** Opening DATASET RECORDS block **
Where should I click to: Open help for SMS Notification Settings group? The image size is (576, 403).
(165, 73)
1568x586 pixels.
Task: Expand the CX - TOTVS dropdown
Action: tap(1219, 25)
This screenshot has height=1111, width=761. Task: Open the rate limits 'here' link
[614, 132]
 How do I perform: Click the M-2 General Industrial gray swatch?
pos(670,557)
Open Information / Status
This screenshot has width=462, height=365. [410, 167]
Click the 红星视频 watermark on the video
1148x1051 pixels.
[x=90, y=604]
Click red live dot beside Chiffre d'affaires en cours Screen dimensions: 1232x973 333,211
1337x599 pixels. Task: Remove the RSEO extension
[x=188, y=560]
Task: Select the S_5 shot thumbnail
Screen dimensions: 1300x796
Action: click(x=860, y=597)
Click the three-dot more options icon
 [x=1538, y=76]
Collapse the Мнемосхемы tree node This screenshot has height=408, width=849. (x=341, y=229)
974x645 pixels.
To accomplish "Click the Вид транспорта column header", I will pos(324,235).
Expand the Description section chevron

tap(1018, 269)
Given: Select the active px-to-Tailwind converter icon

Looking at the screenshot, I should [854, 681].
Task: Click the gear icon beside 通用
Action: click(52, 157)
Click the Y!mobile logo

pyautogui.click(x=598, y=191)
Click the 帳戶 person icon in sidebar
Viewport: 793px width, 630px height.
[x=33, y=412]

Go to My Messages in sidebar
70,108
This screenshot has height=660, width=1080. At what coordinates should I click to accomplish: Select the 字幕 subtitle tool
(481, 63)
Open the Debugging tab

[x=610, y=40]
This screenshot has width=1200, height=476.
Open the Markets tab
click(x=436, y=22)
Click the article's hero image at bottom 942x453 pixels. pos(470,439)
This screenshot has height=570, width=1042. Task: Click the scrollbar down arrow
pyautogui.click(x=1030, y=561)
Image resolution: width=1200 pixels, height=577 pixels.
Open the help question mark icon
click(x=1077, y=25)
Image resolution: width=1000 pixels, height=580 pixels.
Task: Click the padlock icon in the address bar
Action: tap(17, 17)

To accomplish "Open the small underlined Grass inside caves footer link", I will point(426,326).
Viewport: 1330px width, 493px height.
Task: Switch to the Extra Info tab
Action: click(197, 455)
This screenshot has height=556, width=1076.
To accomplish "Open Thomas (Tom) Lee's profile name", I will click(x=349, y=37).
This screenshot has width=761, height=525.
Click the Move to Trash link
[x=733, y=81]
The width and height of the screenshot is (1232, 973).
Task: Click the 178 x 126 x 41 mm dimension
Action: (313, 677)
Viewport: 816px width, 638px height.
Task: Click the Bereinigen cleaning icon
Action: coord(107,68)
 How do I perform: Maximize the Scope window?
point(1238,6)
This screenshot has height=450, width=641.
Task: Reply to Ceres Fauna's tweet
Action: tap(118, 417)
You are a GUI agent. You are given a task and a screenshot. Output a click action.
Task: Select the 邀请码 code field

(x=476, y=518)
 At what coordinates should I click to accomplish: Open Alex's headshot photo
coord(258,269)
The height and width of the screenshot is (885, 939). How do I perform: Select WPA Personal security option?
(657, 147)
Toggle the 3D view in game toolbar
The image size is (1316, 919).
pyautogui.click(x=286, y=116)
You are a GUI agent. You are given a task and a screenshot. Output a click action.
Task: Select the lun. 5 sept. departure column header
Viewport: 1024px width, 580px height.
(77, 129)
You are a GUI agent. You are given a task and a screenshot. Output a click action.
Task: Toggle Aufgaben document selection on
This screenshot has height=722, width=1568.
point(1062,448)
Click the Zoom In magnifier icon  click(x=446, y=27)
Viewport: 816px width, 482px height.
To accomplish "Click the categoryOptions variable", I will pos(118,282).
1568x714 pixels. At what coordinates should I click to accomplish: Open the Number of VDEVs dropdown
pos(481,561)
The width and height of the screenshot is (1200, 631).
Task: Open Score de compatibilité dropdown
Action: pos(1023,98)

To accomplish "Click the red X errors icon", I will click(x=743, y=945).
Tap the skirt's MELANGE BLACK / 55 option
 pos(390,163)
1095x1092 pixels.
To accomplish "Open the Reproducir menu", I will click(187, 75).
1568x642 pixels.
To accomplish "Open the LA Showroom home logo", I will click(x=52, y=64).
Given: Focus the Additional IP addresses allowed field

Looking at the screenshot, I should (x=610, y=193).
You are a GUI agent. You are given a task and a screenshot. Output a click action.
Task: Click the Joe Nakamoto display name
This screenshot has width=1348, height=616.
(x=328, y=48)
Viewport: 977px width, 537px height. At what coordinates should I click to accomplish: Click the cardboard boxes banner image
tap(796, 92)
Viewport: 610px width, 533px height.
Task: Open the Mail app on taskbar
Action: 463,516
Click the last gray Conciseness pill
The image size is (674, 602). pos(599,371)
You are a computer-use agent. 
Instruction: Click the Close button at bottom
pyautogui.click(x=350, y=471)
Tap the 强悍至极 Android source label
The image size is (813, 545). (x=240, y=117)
** Closing DATASET RECORDS block **
WHAT YOU SHOULD DO — Would you write down every record again, exactly?

RESPONSE AREA —
Where should I click to: Open help for SMS Notification Settings group? The image size is (576, 403).
(165, 73)
1568x586 pixels.
Task: Expand the CX - TOTVS dropdown
Action: tap(1219, 25)
This screenshot has height=1111, width=761. Task: Open the rate limits 'here' link
[614, 132]
 How do I perform: Click the M-2 General Industrial gray swatch?
pos(670,557)
Open Information / Status
This screenshot has width=462, height=365. [410, 167]
Click the 红星视频 watermark on the video
1148x1051 pixels.
[x=90, y=604]
Click red live dot beside Chiffre d'affaires en cours Screen dimensions: 1232x973 333,211
1337x599 pixels. Task: Remove the RSEO extension
[x=188, y=560]
Task: Select the S_5 shot thumbnail
Screen dimensions: 1300x796
Action: click(x=860, y=597)
Click the three-dot more options icon
 [x=1538, y=76]
Collapse the Мнемосхемы tree node This screenshot has height=408, width=849. (x=341, y=229)
974x645 pixels.
To accomplish "Click the Вид транспорта column header", I will pos(324,235).
Expand the Description section chevron

tap(1018, 269)
Given: Select the active px-to-Tailwind converter icon

Looking at the screenshot, I should [854, 681].
Task: Click the gear icon beside 通用
Action: click(52, 157)
Click the Y!mobile logo

pyautogui.click(x=598, y=191)
Click the 帳戶 person icon in sidebar
Viewport: 793px width, 630px height.
[x=33, y=412]

Go to My Messages in sidebar
70,108
This screenshot has height=660, width=1080. At what coordinates should I click to accomplish: Select the 字幕 subtitle tool
(481, 63)
Open the Debugging tab

[x=610, y=40]
This screenshot has width=1200, height=476.
Open the Markets tab
click(x=436, y=22)
Click the article's hero image at bottom 942x453 pixels. pos(470,439)
This screenshot has height=570, width=1042. Task: Click the scrollbar down arrow
pyautogui.click(x=1030, y=561)
Image resolution: width=1200 pixels, height=577 pixels.
Open the help question mark icon
click(x=1077, y=25)
Image resolution: width=1000 pixels, height=580 pixels.
Task: Click the padlock icon in the address bar
Action: tap(17, 17)

To accomplish "Open the small underlined Grass inside caves footer link", I will point(426,326).
Viewport: 1330px width, 493px height.
Task: Switch to the Extra Info tab
Action: click(197, 455)
This screenshot has height=556, width=1076.
To accomplish "Open Thomas (Tom) Lee's profile name", I will click(x=349, y=37).
This screenshot has width=761, height=525.
Click the Move to Trash link
[x=733, y=81]
The width and height of the screenshot is (1232, 973).
Task: Click the 178 x 126 x 41 mm dimension
Action: (313, 677)
Viewport: 816px width, 638px height.
Task: Click the Bereinigen cleaning icon
Action: coord(107,68)
 How do I perform: Maximize the Scope window?
point(1238,6)
This screenshot has height=450, width=641.
Task: Reply to Ceres Fauna's tweet
Action: tap(118, 417)
You are a GUI agent. You are given a task and a screenshot. Output a click action.
Task: Select the 邀请码 code field

(x=476, y=518)
 At what coordinates should I click to accomplish: Open Alex's headshot photo
coord(258,269)
The height and width of the screenshot is (885, 939). How do I perform: Select WPA Personal security option?
(657, 147)
Toggle the 3D view in game toolbar
The image size is (1316, 919).
pyautogui.click(x=286, y=116)
You are a GUI agent. You are given a task and a screenshot. Output a click action.
Task: Select the lun. 5 sept. departure column header
Viewport: 1024px width, 580px height.
(77, 129)
You are a GUI agent. You are given a task and a screenshot. Output a click action.
Task: Toggle Aufgaben document selection on
This screenshot has height=722, width=1568.
point(1062,448)
Click the Zoom In magnifier icon  click(x=446, y=27)
Viewport: 816px width, 482px height.
To accomplish "Click the categoryOptions variable", I will pos(118,282).
1568x714 pixels. At what coordinates should I click to accomplish: Open the Number of VDEVs dropdown
pos(481,561)
The width and height of the screenshot is (1200, 631).
Task: Open Score de compatibilité dropdown
Action: pos(1023,98)

To accomplish "Click the red X errors icon", I will click(x=743, y=945).
Tap the skirt's MELANGE BLACK / 55 option
 pos(390,163)
1095x1092 pixels.
To accomplish "Open the Reproducir menu", I will click(187, 75).
1568x642 pixels.
To accomplish "Open the LA Showroom home logo", I will click(x=52, y=64).
Given: Focus the Additional IP addresses allowed field

Looking at the screenshot, I should (x=610, y=193).
You are a GUI agent. You are given a task and a screenshot. Output a click action.
Task: Click the Joe Nakamoto display name
This screenshot has width=1348, height=616.
(x=328, y=48)
Viewport: 977px width, 537px height. At what coordinates should I click to accomplish: Click the cardboard boxes banner image
tap(796, 92)
Viewport: 610px width, 533px height.
Task: Open the Mail app on taskbar
Action: 463,516
Click the last gray Conciseness pill
The image size is (674, 602). pos(599,371)
You are a computer-use agent. 
Instruction: Click the Close button at bottom
pyautogui.click(x=350, y=471)
Tap the 强悍至极 Android source label
The image size is (813, 545). (x=240, y=117)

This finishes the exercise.